═════ Material supplied ═════

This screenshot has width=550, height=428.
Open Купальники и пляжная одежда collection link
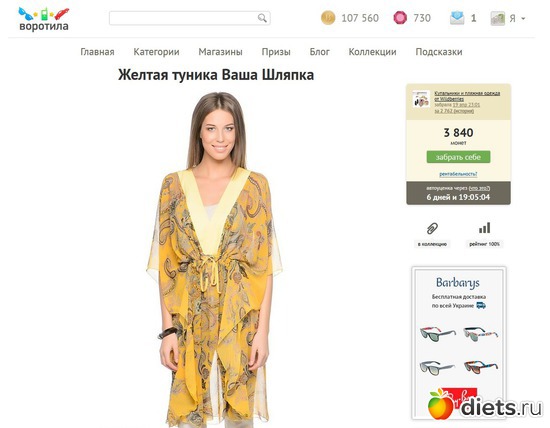pos(467,96)
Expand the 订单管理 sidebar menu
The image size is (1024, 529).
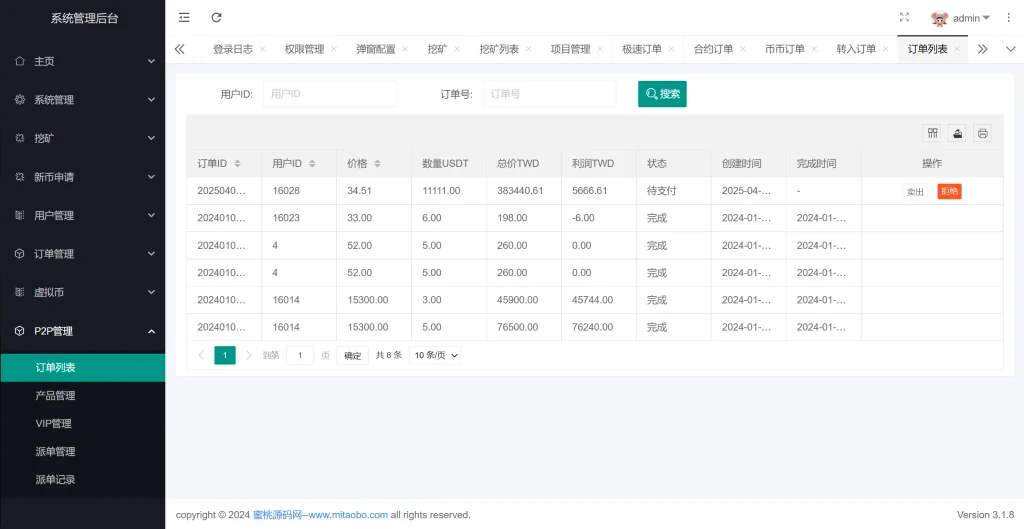tap(82, 254)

═════

_What the task asks_. Return all the data exactly, and keep the pictures out.

_Task answer_.
This screenshot has width=550, height=428.
Open Купальники и пляжная одежда collection link
pos(467,96)
Expand the 订单管理 sidebar menu
The image size is (1024, 529).
tap(82, 254)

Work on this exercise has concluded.